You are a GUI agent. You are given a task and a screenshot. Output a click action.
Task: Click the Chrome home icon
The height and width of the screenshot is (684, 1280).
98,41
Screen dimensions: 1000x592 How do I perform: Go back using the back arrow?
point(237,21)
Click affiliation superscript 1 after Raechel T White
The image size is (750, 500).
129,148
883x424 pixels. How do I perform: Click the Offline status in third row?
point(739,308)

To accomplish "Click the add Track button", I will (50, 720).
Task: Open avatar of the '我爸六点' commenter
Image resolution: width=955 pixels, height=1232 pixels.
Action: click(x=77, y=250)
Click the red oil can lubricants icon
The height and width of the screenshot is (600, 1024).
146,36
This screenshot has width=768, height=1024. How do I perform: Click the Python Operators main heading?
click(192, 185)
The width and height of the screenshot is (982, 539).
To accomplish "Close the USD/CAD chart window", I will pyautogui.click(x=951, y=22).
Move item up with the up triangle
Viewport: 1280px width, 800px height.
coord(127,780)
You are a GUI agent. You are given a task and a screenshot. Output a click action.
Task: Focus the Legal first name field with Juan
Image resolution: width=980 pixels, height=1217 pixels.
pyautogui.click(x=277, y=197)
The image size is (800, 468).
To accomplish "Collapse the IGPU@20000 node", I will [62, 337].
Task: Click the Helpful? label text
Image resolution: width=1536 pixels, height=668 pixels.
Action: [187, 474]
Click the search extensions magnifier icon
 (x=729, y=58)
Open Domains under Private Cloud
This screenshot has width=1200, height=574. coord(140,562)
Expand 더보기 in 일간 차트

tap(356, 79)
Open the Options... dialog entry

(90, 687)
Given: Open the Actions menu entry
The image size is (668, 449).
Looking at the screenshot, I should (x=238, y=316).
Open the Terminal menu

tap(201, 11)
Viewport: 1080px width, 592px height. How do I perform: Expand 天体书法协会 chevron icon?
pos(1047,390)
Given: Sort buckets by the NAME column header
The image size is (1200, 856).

---*---

◆ **Description of the task**
Each line above must be output exactly as it stands.

◆ **Exercise answer**
You are a GUI agent. You are given a task and a screenshot. Output a click action.
Task: Click the Chrome home icon
The height and width of the screenshot is (684, 1280).
98,41
Screen dimensions: 1000x592 How do I perform: Go back using the back arrow?
point(237,21)
Click affiliation superscript 1 after Raechel T White
The image size is (750, 500).
129,148
883x424 pixels. How do I perform: Click the Offline status in third row?
point(739,308)

To accomplish "Click the add Track button", I will (50, 720).
Task: Open avatar of the '我爸六点' commenter
Image resolution: width=955 pixels, height=1232 pixels.
Action: click(x=77, y=250)
Click the red oil can lubricants icon
The height and width of the screenshot is (600, 1024).
146,36
This screenshot has width=768, height=1024. How do I perform: Click the Python Operators main heading?
click(192, 185)
The width and height of the screenshot is (982, 539).
To accomplish "Close the USD/CAD chart window", I will pyautogui.click(x=951, y=22).
Move item up with the up triangle
Viewport: 1280px width, 800px height.
coord(127,780)
You are a GUI agent. You are given a task and a screenshot. Output a click action.
Task: Focus the Legal first name field with Juan
Image resolution: width=980 pixels, height=1217 pixels.
pyautogui.click(x=277, y=197)
The image size is (800, 468).
To accomplish "Collapse the IGPU@20000 node", I will [62, 337].
Task: Click the Helpful? label text
Image resolution: width=1536 pixels, height=668 pixels.
Action: [187, 474]
Click the search extensions magnifier icon
 (x=729, y=58)
Open Domains under Private Cloud
This screenshot has width=1200, height=574. coord(140,562)
Expand 더보기 in 일간 차트

tap(356, 79)
Open the Options... dialog entry

(90, 687)
Given: Open the Actions menu entry
The image size is (668, 449).
Looking at the screenshot, I should (x=238, y=316).
Open the Terminal menu

tap(201, 11)
Viewport: 1080px width, 592px height. How do I perform: Expand 天体书法协会 chevron icon?
pos(1047,390)
Given: Sort buckets by the NAME column header
The image size is (1200, 856).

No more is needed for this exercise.